Die Wettbewerber überbieten sich gegenseitig mit einer wahren Marketingflut: Billboards, Plakate, Werbekampagnen dominieren das Stadtbild so mancher serbischen Innenstadt, von den Medien ganz zu schweigen. Gewetteifert wird, wessen Küste denn nun die „europäischste“ ist. Dass auch in Serbien die Krise Einkehr gehalten hat und die Serben auch den Gürtel enger schnallen, mindert nicht die Intensität der Werbung. Schließlich zählt jeder Euro, um die Urlaubssaison zu retten. In Kroatien hängt sogar die Höhe des im Herbst bevorstehenden Nachtragshaushalts von den Einnahmen aus dem Tourismus ab.

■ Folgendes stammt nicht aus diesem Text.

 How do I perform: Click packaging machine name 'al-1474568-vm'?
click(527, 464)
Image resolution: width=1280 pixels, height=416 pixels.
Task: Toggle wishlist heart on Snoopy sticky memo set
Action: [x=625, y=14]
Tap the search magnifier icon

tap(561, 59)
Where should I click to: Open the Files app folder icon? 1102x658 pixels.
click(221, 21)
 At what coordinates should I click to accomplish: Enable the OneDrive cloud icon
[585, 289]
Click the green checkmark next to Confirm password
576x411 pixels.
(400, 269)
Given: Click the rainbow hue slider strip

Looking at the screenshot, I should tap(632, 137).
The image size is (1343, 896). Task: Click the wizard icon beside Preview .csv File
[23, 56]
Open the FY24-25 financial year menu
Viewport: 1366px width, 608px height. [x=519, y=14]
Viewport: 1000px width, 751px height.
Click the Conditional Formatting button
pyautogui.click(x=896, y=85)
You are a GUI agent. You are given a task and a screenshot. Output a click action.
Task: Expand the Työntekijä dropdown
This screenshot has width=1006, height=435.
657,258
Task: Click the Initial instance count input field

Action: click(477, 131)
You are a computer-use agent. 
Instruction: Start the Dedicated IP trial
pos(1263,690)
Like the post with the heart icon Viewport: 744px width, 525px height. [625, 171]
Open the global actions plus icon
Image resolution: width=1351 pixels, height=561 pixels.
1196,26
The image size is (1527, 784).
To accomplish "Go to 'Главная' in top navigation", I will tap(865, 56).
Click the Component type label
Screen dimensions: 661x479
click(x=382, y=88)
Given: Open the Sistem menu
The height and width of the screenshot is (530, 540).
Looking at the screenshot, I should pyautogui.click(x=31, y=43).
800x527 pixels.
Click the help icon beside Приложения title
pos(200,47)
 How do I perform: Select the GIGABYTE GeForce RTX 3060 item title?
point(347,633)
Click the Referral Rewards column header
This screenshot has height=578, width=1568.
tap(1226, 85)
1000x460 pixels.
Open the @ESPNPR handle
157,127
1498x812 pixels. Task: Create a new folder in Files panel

Kroatien beliebtes Reiseziel

Doch was bringt die Werbeflut wirklich? Die DW hat eine kleine Umfrage auf Belgrads Straßen gestartet und gefragt, wer von der Werbung inspiriert seinen Urlaub in Kroatien verbringen möchte? Eine Frau sagt: „Ich nicht, früher war ich in Kroatien in Urlaub. Meine Tochter ist jetzt gerade an der kroatischen Küste, sie fährt schon seit zwei, drei Jahren dahin. Ich fahre hauptsächlich aus finanziellen Gründen nicht.“ Ein Passant antwortet: „Ich würde gerne fahren, früher habe ich es auch getan. Wenn es die Arbeit erlaubte, bin ich sehr gerne gefahren.“ Ein anderer wiederum meint: „Wir haben jahrelang dort Urlaub gemacht. Jetzt würden wir es auch tun. Wir haben dort auch Verwandte, lange Zeit hatten wir ein Haus dort.“

Gefühlte Unsicherheit vor allem bei Politikern

Manche Serben fühlen sich allerdings nicht wohl, sorgen sich um ihre Sicherheit, weil sie sich seit dem Krieg teilweise immer noch als Feind und Aggressor betrachtet sehen, heißt es. Hintergrund sind Nachrichten über Schlägereien auf offener Straße, zerstochene Reifen an Autos mit serbischem Kennzeichen oder gar die Kunde von Fahrzeugen, die im Meer versenkt worden sein sollen. Es sind vor allem serbische Politiker, die die mangelnde Sicherheit als Hauptgrund dafür nennen, warum Serben Kroatien als Urlaubsziel meiden. Bei unserer Straßenumfrage teilen die Belgrader diese Meinung allerdings nicht: „Ich bin häufig dahin gefahren, fahre aus beruflichen Gründen auch heute dorthin. Probleme hatte ich weder früher noch heute.“ Eine Frau räumt ein: „Die Angst ist schon vorhanden und nachvollziehbar. Die Animositäten werden sicherlich noch eine Weile weiterbestehen. Das ist doch normal. Aber es sind die eigenen Erfahrungen, die zählen. Und in punkto Sicherheit gibt es da keine Probleme.“

Auf die Preise kommt es an

Interessant ist eine Statistik von Touristikfachleuten, der zufolge sich Frauen eher für einen Urlaub in Kroatien entscheiden als Männer. Was aus serbischer Sicht tatsächlich gegen das Urlaubsland Kroatien spricht, sind die Preise. Reisebüros berichten, dass viele Kunden sich zwar nach Zielen in Kroatien erkundigten, doch buchten nur es wenige. Zwar sei die Zahl der Pauschalreisenden gestiegen, aber nur auf niedrigem Niveau.